Case ID: ill-app-3d_28/html/0324-01.html
Source: Caselaw Access Project
Author: {"author": "Mir. JUSTICE KARNS", "license": "Public Domain", "url": "https://static.case.law/"}
Date Created: 2024-08-24T03:29:51.129683

Russell Erlinger et al., Plaintiffs-Appellees, v. The City Council of the City of Belleville et al., Defendants-Appellants.
    (No. 74-126;
    Fifth District
    April 30, 1975.
    Robert J. Sprague, of Belleville, for appellants.
    William D. Stiehl, of Belleville, for appellees.
   Mir. JUSTICE KARNS

delivered the opinion of the court:

This is an appeal from an order of the Circuit Court of St. Clair County invalidating an ordinance of the City Council of Belleville which changed the zoning classification of the property of plaintiffs-appellees from single family residential to multifamily residential. The court further directed the City to reclassify the property as heavy commercial. The suit filed in the circuit court purportedly was pursuant to the provisions of the Administrative Review Act. Ill. Rev. Stat. 1973, ch. 110, par. 264 et seq.

On appeal, defendants-appellants urge that the plaintiffs did not meet the burden of proof justifying reclassification of the property; that the zoning designation of property should be changed only when tire public good demands it; and that the trial court erred in not limiting its inquiry to the issue of the manifest weight of the evidence. In the view we take of the case, however, we cannot reach these issues.

The plaintiffs filed a petition for administrative review from the legislative act of the City Council of the City of Belleville refusing to reclassify plaintiffs’ property under the zoning ordinance of the City. Although the petition for administrative review refers to the City Council as an administrative agency, it is obvious that the City Council is a legislative body; and in the instant case its action in refusing to reclassify plaintiffs’ property to their liking was embodied in an ordinance, the usual and customary means by which municipal legislative bodies act.
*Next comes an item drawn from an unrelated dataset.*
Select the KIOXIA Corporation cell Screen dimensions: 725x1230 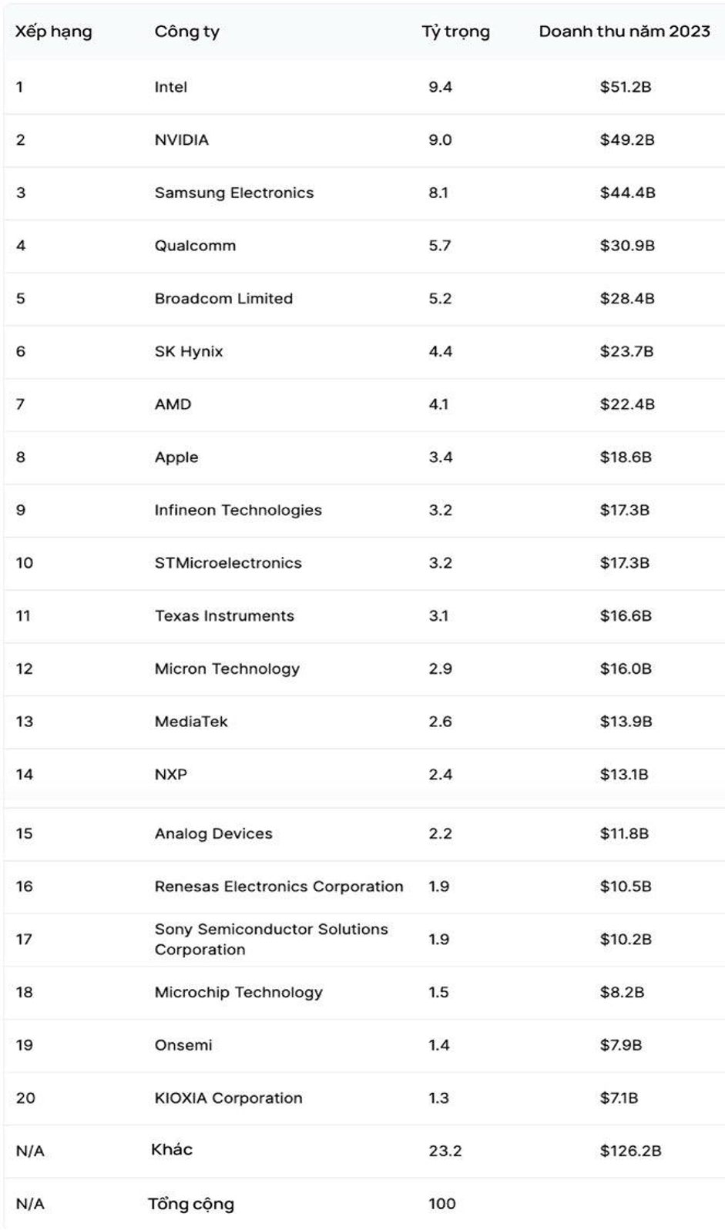point(228,1098)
It is well settled that the Administrative Review Act cannot be employed to review the exercise of an act of discretion by a legislative body. (Fitzpatrick v. City of Springfield, 10 Ill.App.3d 317, 293 N.E.2d 712 (1973); Artz v. Commercial National Bank, 125 Ill.App.2d 86, 259 N.E.2d 813 (1970); Camardo v. Village of La Grange Park, 61 Ill.App.2d 302, 210 N.E.2d 16 (1965); Traders Development Corp. v. Zoning Board of Appeals, 20 Ill.App.2d 383, 156 N.E.2d 274 (1959).) This court has recently reaffirmed this settled principle of law in Meyer v. County of Madison, 7 Ill.App.3d 289, 287 N.E.2d 159 (1972).

This point was never raised, either in the trial court or in this court. But the silence of the parties cannot vest the circuit court with jurisdiction which is otherwise clearly not granted to it. In Flowers v. Village of Indian Creek, 22 Ill.App.3d 6, 316 N.E.2d 552 (1974), the court stated:

“Where the final action is taken by the legislative body it is not an administrative decision within the purview of the Administrative Review Act. The filing of a count under the Administrative Review Act procedures here was a nullity and the order purporting to affirm the actions of the Village Board of Indian Creek was void and without jurisdiction. [Citation.]” (22 Ill.App.3d 6, 9, 316 N.E.2d 552, 555.)

As observed in Flowers, it was the duty of the trial court to dismiss the petition for administrative review on its own motion. That the court did not do so here gives us no jurisdiction to consider the merits of the case.

Accordingly, the order of the Circuit Court of St. Clair County is reversed and the petition for administrative review is dismissed.

Reversed; petition dismissed.

JONES, P. J., and G. MORAN, J., concur.